Copy every line of the following data without changes, omitting the pictures from your answer.

---------- RECORDS SHOWN ----------

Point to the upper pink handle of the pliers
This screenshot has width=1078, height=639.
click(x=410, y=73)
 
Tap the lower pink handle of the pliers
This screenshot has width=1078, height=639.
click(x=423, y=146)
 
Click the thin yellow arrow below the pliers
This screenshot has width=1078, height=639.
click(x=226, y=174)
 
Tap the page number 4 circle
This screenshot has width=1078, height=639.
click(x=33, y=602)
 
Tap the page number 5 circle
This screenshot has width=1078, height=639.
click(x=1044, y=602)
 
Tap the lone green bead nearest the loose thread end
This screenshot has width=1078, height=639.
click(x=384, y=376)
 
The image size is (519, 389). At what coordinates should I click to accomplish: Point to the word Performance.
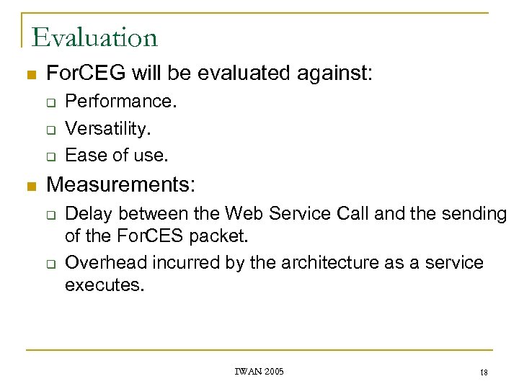120,102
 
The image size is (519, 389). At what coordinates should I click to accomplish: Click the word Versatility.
107,128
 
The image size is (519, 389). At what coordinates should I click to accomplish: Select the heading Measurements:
120,185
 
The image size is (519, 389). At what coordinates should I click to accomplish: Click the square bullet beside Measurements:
30,187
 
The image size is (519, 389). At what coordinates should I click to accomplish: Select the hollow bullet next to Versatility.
52,130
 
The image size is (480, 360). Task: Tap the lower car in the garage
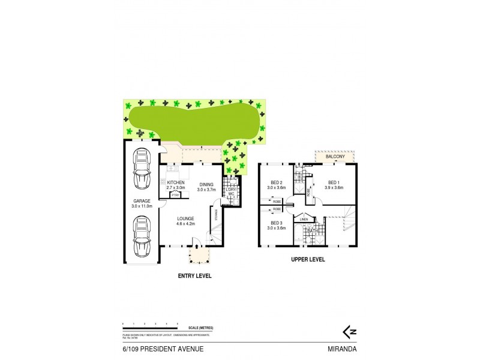click(142, 236)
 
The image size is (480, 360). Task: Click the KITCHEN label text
click(175, 182)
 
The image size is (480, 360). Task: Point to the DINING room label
click(206, 184)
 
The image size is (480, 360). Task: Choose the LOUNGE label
click(185, 218)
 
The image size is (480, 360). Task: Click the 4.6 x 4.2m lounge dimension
click(186, 224)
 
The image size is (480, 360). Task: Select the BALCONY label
click(335, 157)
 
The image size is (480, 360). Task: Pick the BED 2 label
click(276, 182)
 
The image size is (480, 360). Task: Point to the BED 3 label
click(276, 223)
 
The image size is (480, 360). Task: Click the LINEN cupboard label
click(304, 220)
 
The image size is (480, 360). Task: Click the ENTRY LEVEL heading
click(195, 276)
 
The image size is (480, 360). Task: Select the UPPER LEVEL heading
click(307, 260)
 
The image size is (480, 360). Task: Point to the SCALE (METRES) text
click(201, 327)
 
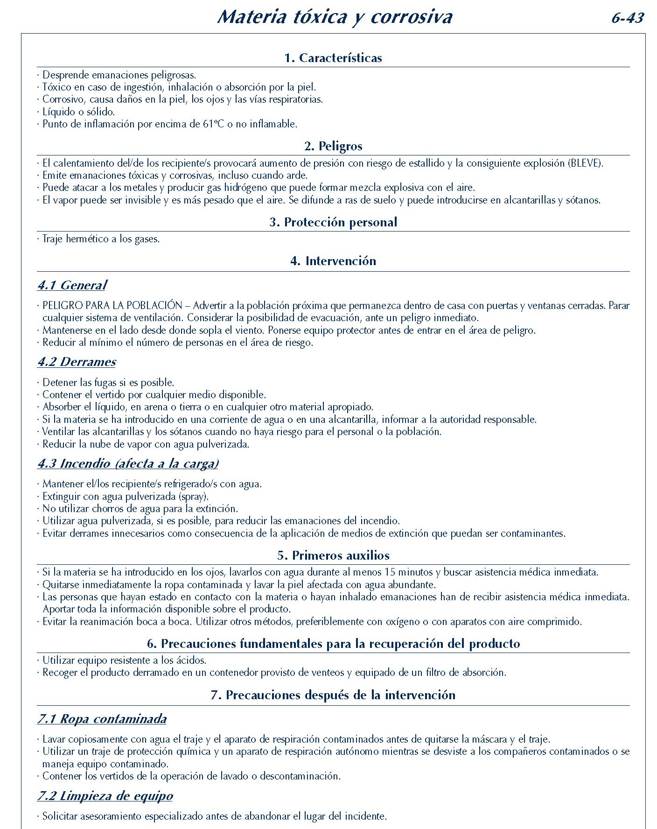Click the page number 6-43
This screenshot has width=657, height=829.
[x=627, y=18]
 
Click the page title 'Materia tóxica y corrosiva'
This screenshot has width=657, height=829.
[x=335, y=17]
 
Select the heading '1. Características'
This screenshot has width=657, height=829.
[x=333, y=58]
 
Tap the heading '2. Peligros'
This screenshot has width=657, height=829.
[x=333, y=146]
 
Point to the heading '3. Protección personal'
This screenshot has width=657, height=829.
[x=333, y=222]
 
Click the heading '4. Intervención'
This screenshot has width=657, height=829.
[x=333, y=261]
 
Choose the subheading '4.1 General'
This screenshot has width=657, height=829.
[x=72, y=285]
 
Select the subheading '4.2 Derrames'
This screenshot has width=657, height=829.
[x=77, y=362]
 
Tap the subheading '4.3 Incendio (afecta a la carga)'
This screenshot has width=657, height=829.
[x=128, y=464]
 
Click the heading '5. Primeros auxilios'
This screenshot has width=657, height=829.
[x=333, y=555]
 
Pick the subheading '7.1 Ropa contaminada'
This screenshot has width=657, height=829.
[x=102, y=719]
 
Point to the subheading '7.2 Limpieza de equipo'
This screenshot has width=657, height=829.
[x=105, y=796]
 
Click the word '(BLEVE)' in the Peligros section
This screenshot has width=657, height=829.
[x=586, y=163]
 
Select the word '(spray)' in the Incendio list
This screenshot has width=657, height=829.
[x=194, y=497]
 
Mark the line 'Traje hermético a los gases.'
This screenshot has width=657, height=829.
[x=101, y=239]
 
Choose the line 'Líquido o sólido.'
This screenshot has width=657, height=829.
[x=78, y=112]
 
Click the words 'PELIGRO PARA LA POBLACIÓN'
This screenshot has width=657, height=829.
[x=112, y=306]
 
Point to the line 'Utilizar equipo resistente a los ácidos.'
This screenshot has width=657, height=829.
[x=124, y=660]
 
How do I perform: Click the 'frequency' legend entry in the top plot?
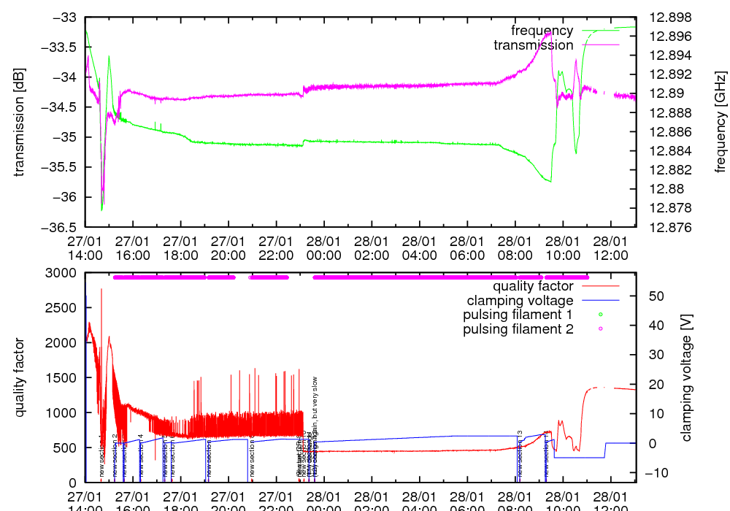(542, 31)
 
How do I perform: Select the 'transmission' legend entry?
(534, 45)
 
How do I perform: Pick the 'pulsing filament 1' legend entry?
(518, 315)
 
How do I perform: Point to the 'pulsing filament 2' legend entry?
(518, 329)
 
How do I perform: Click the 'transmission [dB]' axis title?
(20, 122)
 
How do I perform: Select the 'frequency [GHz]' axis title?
(721, 122)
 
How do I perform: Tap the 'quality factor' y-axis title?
(20, 377)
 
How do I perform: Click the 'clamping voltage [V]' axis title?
(685, 377)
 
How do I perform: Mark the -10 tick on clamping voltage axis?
(651, 472)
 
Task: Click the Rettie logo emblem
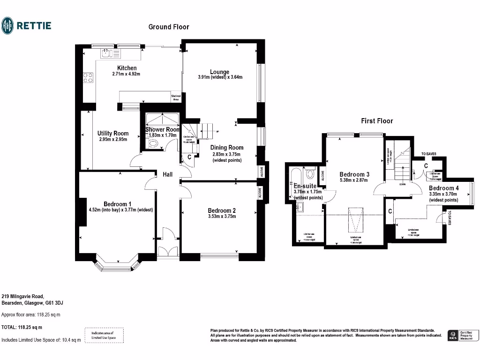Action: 8,25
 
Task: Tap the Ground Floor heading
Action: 169,27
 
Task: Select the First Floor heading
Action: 377,121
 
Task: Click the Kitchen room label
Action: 127,68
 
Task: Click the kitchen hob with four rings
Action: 88,77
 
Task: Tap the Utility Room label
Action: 113,134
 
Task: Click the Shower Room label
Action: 162,129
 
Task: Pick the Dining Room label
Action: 227,148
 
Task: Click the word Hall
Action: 167,174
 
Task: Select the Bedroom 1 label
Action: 117,204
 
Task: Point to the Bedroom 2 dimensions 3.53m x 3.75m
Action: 222,216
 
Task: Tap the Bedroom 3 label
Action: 354,174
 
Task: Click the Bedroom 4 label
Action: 443,188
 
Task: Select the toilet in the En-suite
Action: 310,175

----------

FINAL RESULT:
Point to the upper pink handle of the pliers
This screenshot has width=1078, height=639.
click(x=410, y=73)
 
Tap the lower pink handle of the pliers
This screenshot has width=1078, height=639.
click(x=423, y=146)
 
Click the thin yellow arrow below the pliers
This screenshot has width=1078, height=639.
click(x=226, y=174)
 
Tap the page number 4 circle
This screenshot has width=1078, height=639.
click(x=33, y=602)
 
Tap the page number 5 circle
This screenshot has width=1078, height=639.
click(x=1044, y=602)
 
Tap the lone green bead nearest the loose thread end
This screenshot has width=1078, height=639.
click(x=384, y=376)
 
The image size is (519, 389). At what coordinates should I click to accomplish: Point to the word Performance.
120,102
 
The image size is (519, 389). At what coordinates should I click to accomplish: Click the word Versatility.
107,128
 
The image size is (519, 389). At what coordinates should I click to accomplish: Select the heading Measurements:
120,185
 
The image size is (519, 389). At what coordinates should I click to accomplish: Click the square bullet beside Measurements:
30,187
 
The image size is (519, 389). At what coordinates should I click to accomplish: Select the hollow bullet next to Versatility.
52,130
 
The image size is (480, 360). Task: Tap the lower car in the garage
click(142, 236)
 
The image size is (480, 360). Task: Click the KITCHEN label text
click(175, 182)
 
The image size is (480, 360). Task: Point to the DINING room label
click(206, 184)
 
The image size is (480, 360). Task: Choose the LOUNGE label
click(185, 218)
 
The image size is (480, 360). Task: Click the 4.6 x 4.2m lounge dimension
click(186, 224)
 
The image size is (480, 360). Task: Select the BALCONY label
click(335, 157)
 
The image size is (480, 360). Task: Pick the BED 2 label
click(276, 182)
 
The image size is (480, 360). Task: Point to the BED 3 label
click(276, 223)
 
The image size is (480, 360). Task: Click the LINEN cupboard label
click(304, 220)
 
The image size is (480, 360). Task: Click the ENTRY LEVEL heading
click(195, 276)
 
The image size is (480, 360). Task: Select the UPPER LEVEL heading
click(307, 260)
 
The image size is (480, 360). Task: Point to the SCALE (METRES) text
click(201, 327)
 
Click the page number 6-43
This screenshot has width=657, height=829.
[x=627, y=18]
 
Click the page title 'Materia tóxica y corrosiva'
This screenshot has width=657, height=829.
[x=335, y=17]
 
Select the heading '1. Características'
This screenshot has width=657, height=829.
[x=333, y=58]
 
Tap the heading '2. Peligros'
This screenshot has width=657, height=829.
[x=333, y=146]
 
Point to the heading '3. Protección personal'
This screenshot has width=657, height=829.
[x=333, y=222]
 
Click the heading '4. Intervención'
This screenshot has width=657, height=829.
[x=333, y=261]
 
Choose the subheading '4.1 General'
This screenshot has width=657, height=829.
[x=72, y=285]
 
Select the subheading '4.2 Derrames'
This screenshot has width=657, height=829.
[x=77, y=362]
 
Tap the subheading '4.3 Incendio (afecta a la carga)'
This screenshot has width=657, height=829.
[x=128, y=464]
 
Click the heading '5. Primeros auxilios'
This screenshot has width=657, height=829.
[x=333, y=555]
 
Pick the subheading '7.1 Ropa contaminada'
This screenshot has width=657, height=829.
[x=102, y=719]
 
Point to the subheading '7.2 Limpieza de equipo'
This screenshot has width=657, height=829.
[x=105, y=796]
 
Click the word '(BLEVE)' in the Peligros section
This screenshot has width=657, height=829.
[x=586, y=163]
 
Select the word '(spray)' in the Incendio list
This screenshot has width=657, height=829.
[x=194, y=497]
 
Mark the line 'Traje hermético a los gases.'
This screenshot has width=657, height=829.
[x=101, y=239]
 
Choose the line 'Líquido o sólido.'
This screenshot has width=657, height=829.
[x=78, y=112]
 
Click the words 'PELIGRO PARA LA POBLACIÓN'
This screenshot has width=657, height=829.
[x=112, y=306]
 
Point to the line 'Utilizar equipo resistente a los ácidos.'
This screenshot has width=657, height=829.
[x=124, y=660]
 
How do I perform: Click the 'frequency' legend entry in the top plot?
(542, 31)
 
How do I perform: Select the 'transmission' legend entry?
(534, 45)
 
How do I perform: Pick the 'pulsing filament 1' legend entry?
(518, 315)
 
How do I perform: Point to the 'pulsing filament 2' legend entry?
(518, 329)
 
How do I perform: Click the 'transmission [dB]' axis title?
(20, 122)
 
How do I perform: Select the 'frequency [GHz]' axis title?
(721, 122)
 
How do I perform: Tap the 'quality factor' y-axis title?
(20, 377)
 
How do I perform: Click the 'clamping voltage [V]' axis title?
(685, 377)
 
How do I perform: Mark the -10 tick on clamping voltage axis?
(651, 472)
 
Task: Click the Rettie logo emblem
Action: 8,25
 
Task: Tap the Ground Floor heading
Action: 169,27
 
Task: Select the First Floor heading
Action: 377,121
 
Task: Click the Kitchen room label
Action: 127,68
 
Task: Click the kitchen hob with four rings
Action: 88,77
 
Task: Tap the Utility Room label
Action: 113,134
 
Task: Click the Shower Room label
Action: 162,129
 
Task: Pick the Dining Room label
Action: 227,148
 
Task: Click the word Hall
Action: 167,174
 
Task: Select the Bedroom 1 label
Action: 117,204
 
Task: Point to the Bedroom 2 dimensions 3.53m x 3.75m
Action: 222,216
 
Task: Tap the Bedroom 3 label
Action: 354,174
 
Task: Click the Bedroom 4 label
Action: 443,188
 
Task: Select the toilet in the En-suite
Action: 310,175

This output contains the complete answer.